Back to poetry and music, to wit: a couple of things in an October mood:
First, an excerpt from Basho’s “The Records of a Travel-worn Satchel”–a travel book with haiku.
It was early in October when the sky was terribly uncertain that I decided to set out on a journey. I could not help feeling vague misgivings about the future of my journey, as I watched the fallen leaves of autumn being carried away by the wind.
From this day forth
I shall be called a wanderer,
Leaving on a journey
Thus among the early showers.
You will again sleep night after night
Nestled among the flowers of sasanqua.
And second, a reprise of a bit of Couperin that I’ve posted before, (not sure why this strikes me as autumnal, maybe because of its evocative melody?) “The Mysterious Barricades.” Here is a good performance and an explanation of the enigmatic title from Philippe Radault.
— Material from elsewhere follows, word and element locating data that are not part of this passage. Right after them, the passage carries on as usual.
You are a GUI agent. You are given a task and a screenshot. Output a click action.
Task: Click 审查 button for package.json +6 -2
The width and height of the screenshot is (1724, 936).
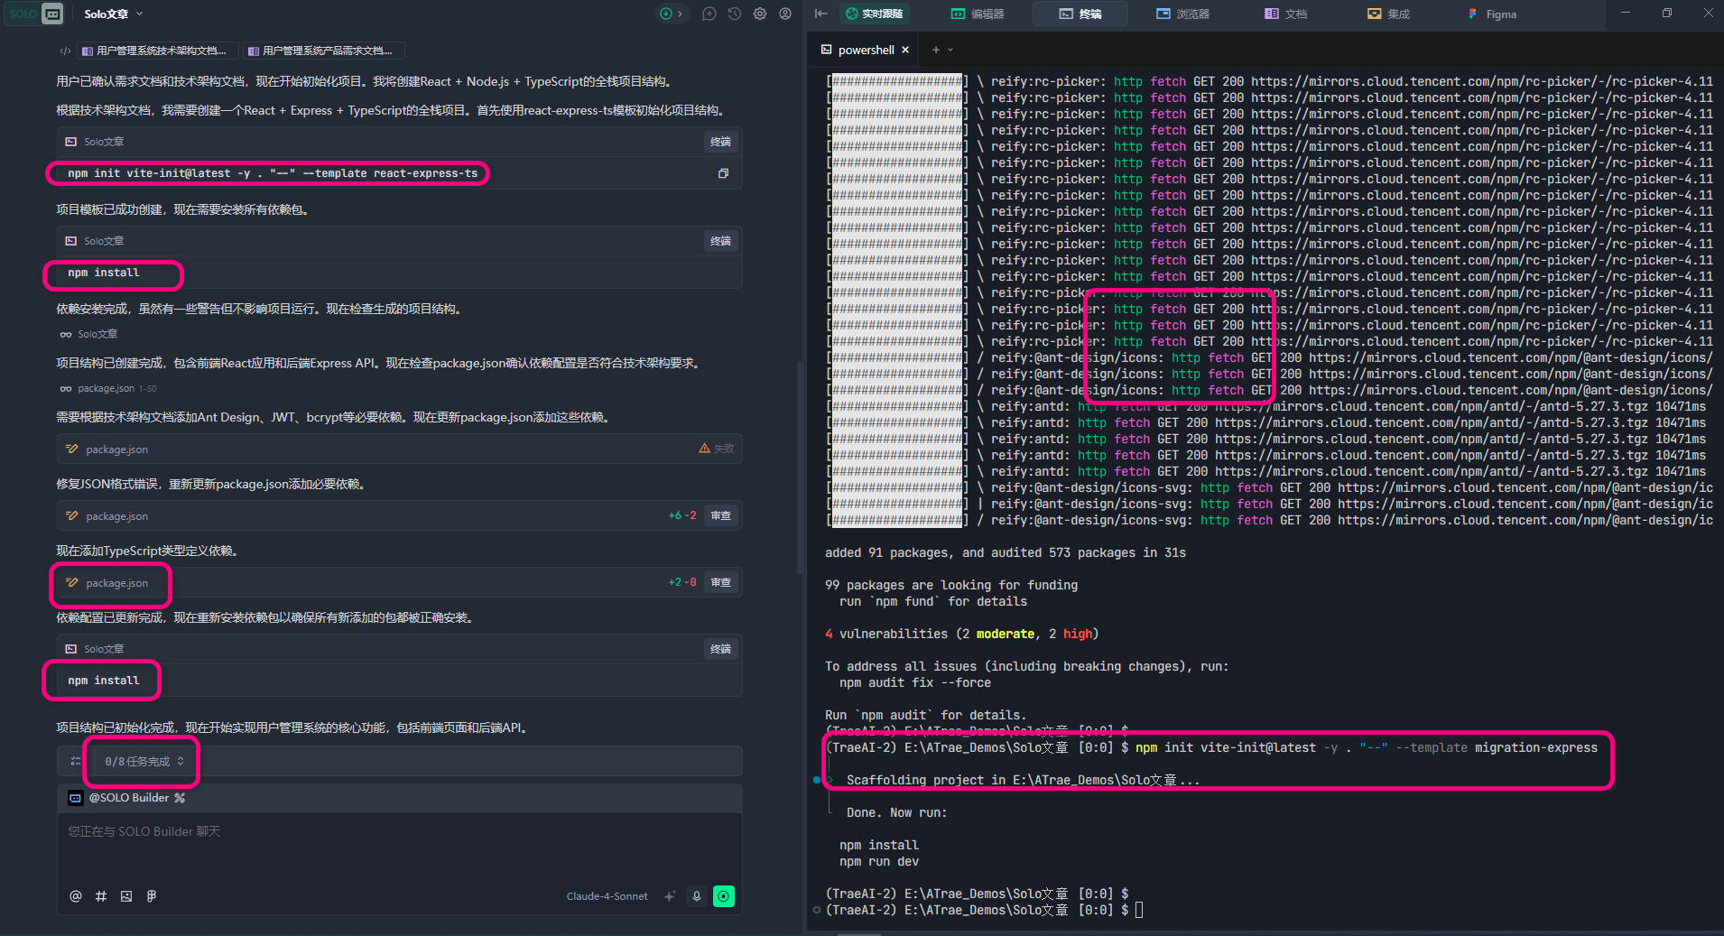[x=720, y=515]
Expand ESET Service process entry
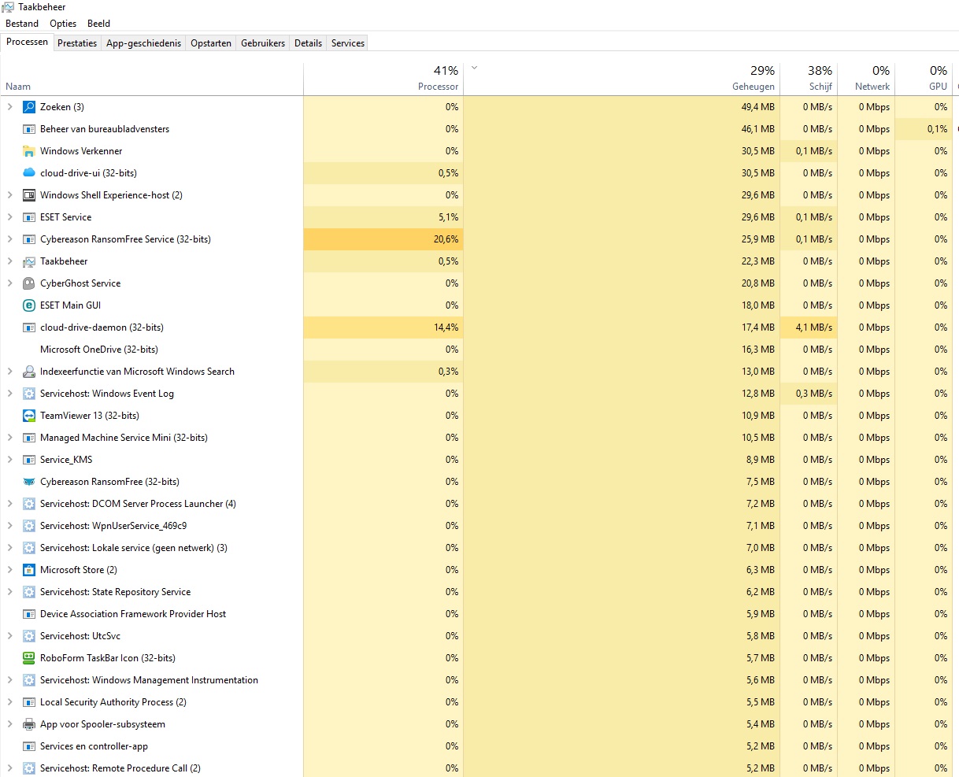This screenshot has height=777, width=959. (9, 217)
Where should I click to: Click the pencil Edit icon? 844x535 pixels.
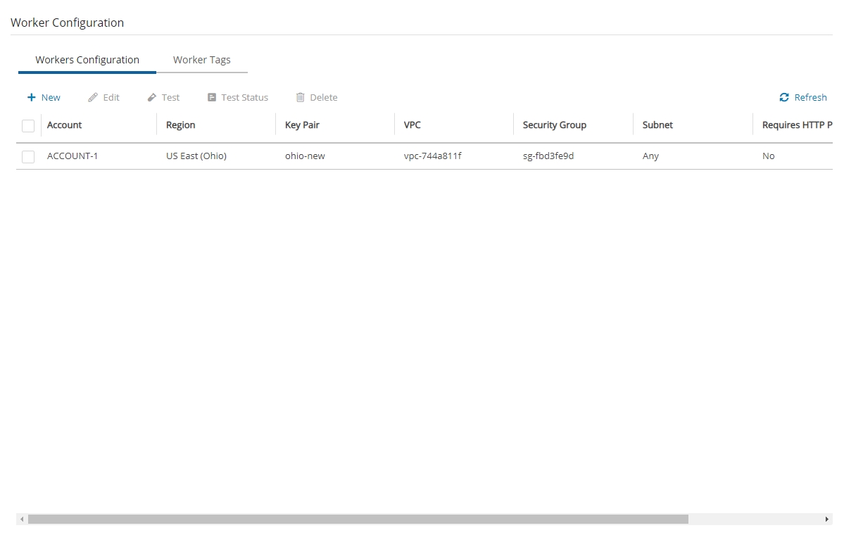click(93, 98)
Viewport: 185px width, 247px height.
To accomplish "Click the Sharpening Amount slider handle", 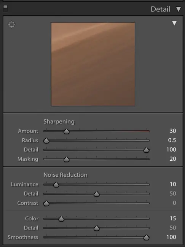I will (67, 131).

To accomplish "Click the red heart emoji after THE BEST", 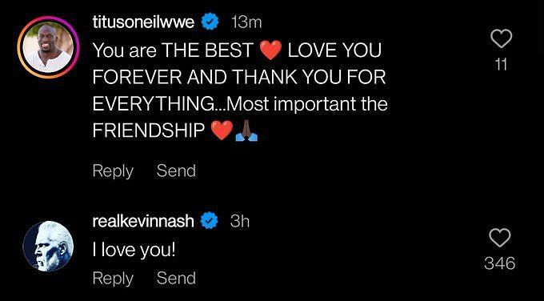I will (270, 51).
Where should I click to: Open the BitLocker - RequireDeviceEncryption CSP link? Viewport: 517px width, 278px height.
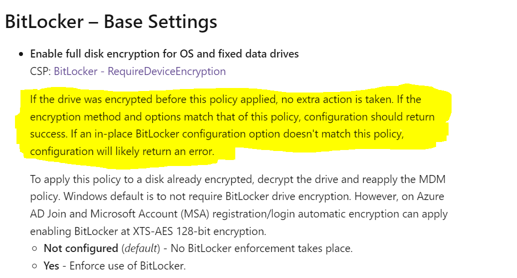click(x=140, y=72)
The nights are finally cool in Washington, and the leaves are turning.
For today, a bit of haunting music by François Couperin (1668 – 1733), “The Mysterious Barricades,” a keyboard piece from his vast output, four volumes of harpsichord music, each with many “orders” of individual works. He taught extensively, and used these pieces to demonstrate keyboard and compositional techniques. (It’s striking that so much extraordinary keyboard music over the centuries was pedagogical in origin: in addition to lots of French baroque examples like this, there Bach’s WTC I and II, the Chopin Études, the Four Opus 7, Études of Stravinsky, and sets for children by Tchaikovsky and Schumann. Easily a whole program’s worth of first rate material.)
That’s a stretcher, but, it does seem other worldly. Here’s the piano maniac Georges Cziffra playing it. (For some reason there is a two and a half minute tail on the video.)
And then there is Igor Kipnis playing it on the harpsichord,
Kipnis’ is the first recording I ever heard of the piece, on an LP 30 years ago, and I am still struck by how the structure of piece comes through in his playing. Using the lute stop on for contrast is so touching somehow, as is the elegance of his ornaments–a big deal, no the big deal of 17th & 18th century music, and much clearer on this instrument than the piano.
As for Couperin’s enigmatic title, for me it evokes passages as you move back and forth to the theme, as well as motion down a road. But what might it have meant to Magritte, who used the same title for this artwork?
The Margritte example was found via an engrossing site about the piece by a philosophy prof/composer who is evidently even more smitten with the piece than I. He has, among other things, many examples of visual art related to the piece, and the factoid that it shows up as background music for Brad Pitt in Tree of Life.